• **STATED EXERCISE**
Count the lines in the entries below that contain the string "icon", matching case exactly. Give only the number.

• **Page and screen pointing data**
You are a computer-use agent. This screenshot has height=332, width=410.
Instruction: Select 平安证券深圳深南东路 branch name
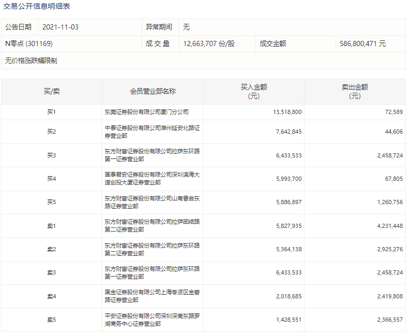click(152, 320)
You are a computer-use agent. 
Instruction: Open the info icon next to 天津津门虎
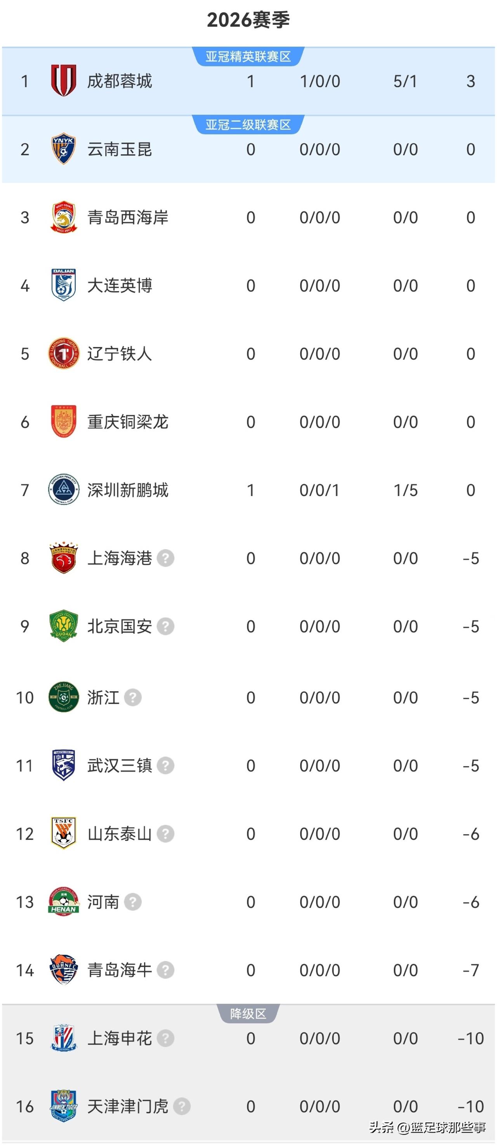pyautogui.click(x=182, y=1106)
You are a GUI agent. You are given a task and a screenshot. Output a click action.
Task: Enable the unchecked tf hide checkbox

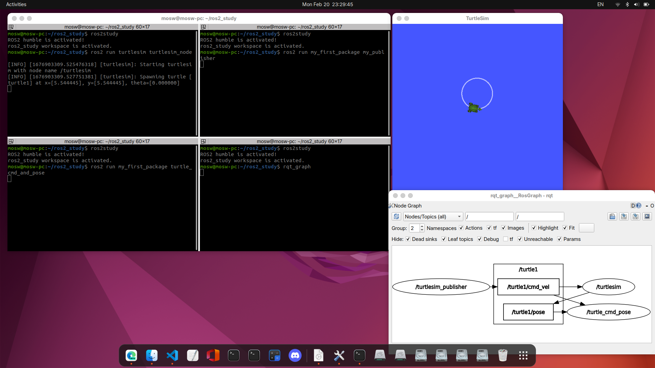point(506,239)
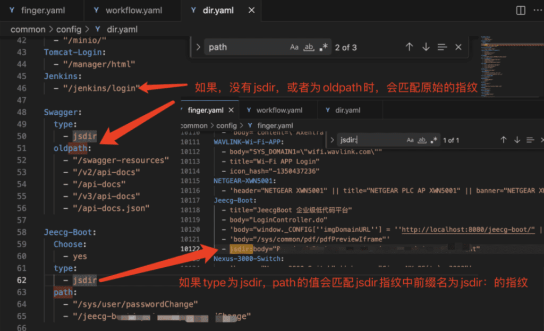Close the path find widget
This screenshot has width=544, height=331.
pyautogui.click(x=458, y=47)
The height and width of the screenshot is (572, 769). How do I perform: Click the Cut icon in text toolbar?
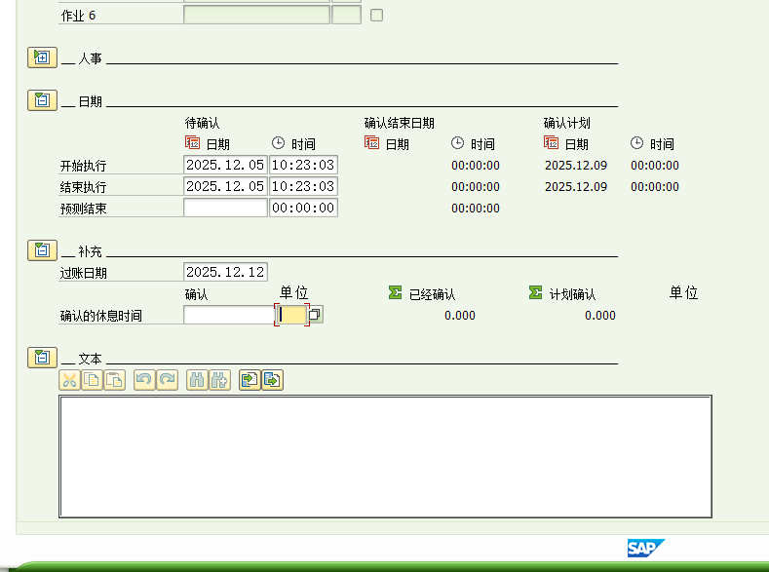69,380
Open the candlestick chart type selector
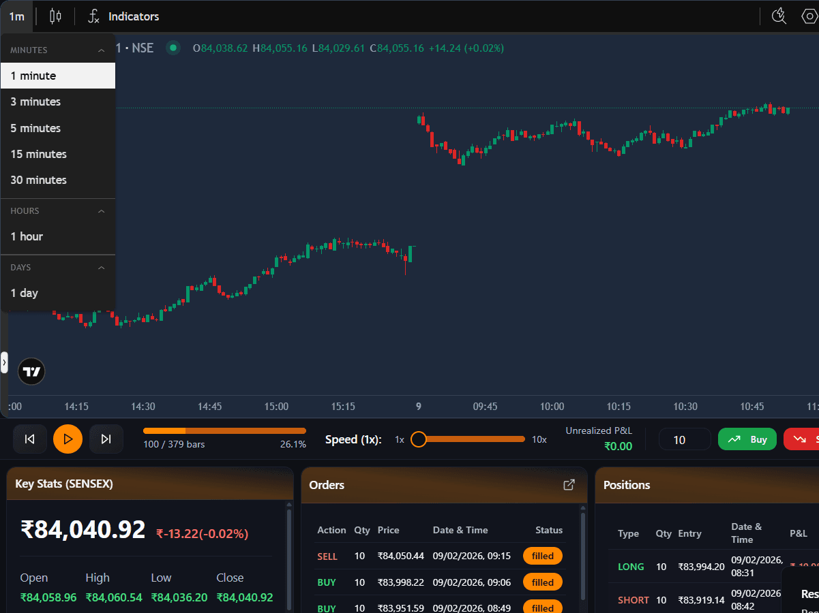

• **RESULT**
2